In 30 years, Payal Kapadia's 'All We Imagine As Light' became the first Indian film to be selected for Palme d'Or, the main competition at Cannes 2024 Film Festival. Payal Kapadia accepted the award from the jury on the closing night of the prestigious film festival. She also invited on stage her lead cast-Kani Kusruti, Chayya Kadam and Divya Prabha- while accepting the award and thanked them. "It really takes a village," said Kapadia while thanking her team behind the film.

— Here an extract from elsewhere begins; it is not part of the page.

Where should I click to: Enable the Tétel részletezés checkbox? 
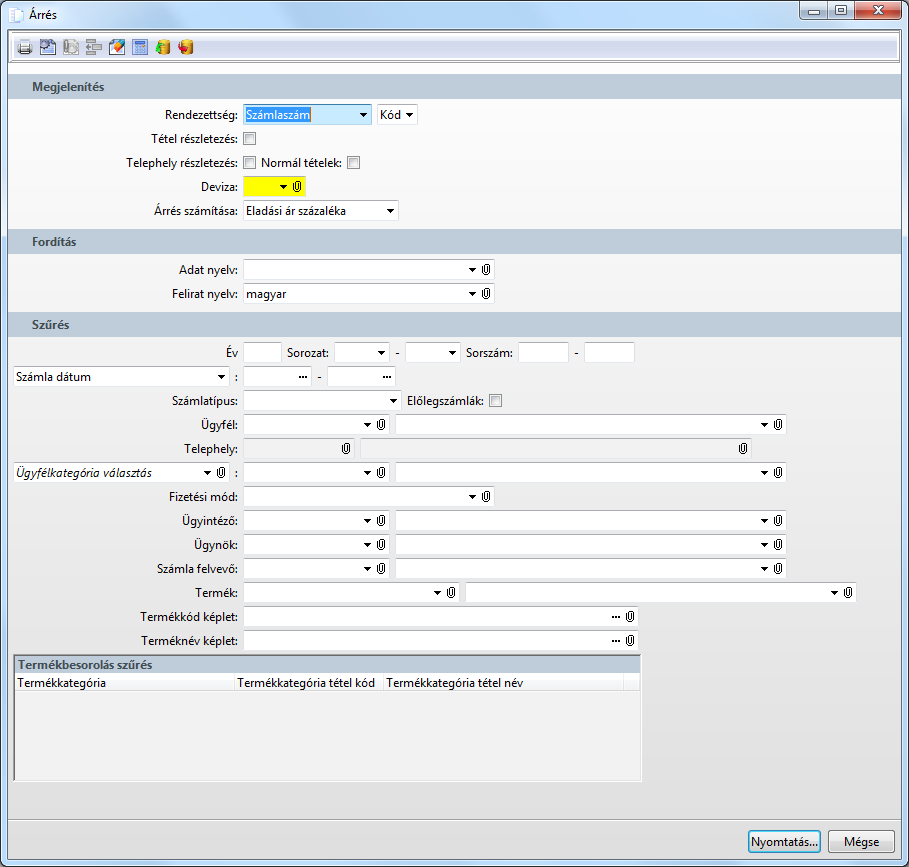[x=250, y=139]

"This film is about the friendship between three different women and often times women are pitted against each other. This is the way our society is designed and it is really unfortunate. But for me, friendship is an important relationship. It can lead to greater solidarity and inclusivity and empathy towards each other which is why I feel these are the values which we should always strive for," Payal said in her acceptance speech receiving a thunderous applause.
Kapadia was in competition with "European heavyweights such as Jacques Audiard and Yorgos Lanthimos, American auteurs David Cronenberg and Paul Schrader, and Asian visionary Jia Zhangke", as 'IndieWire' reminds us.
The film did leave international critics impressed after the screening, with Peter Bradshaw of 'The Guardian' showering praise on it for its "freshness and emotional clarity" and comparing Kapadia's "fluent and absorbing" storytelling with Satyajit Ray's in his classics, 'Mahanagar' and 'Aranyer Din Ratri'.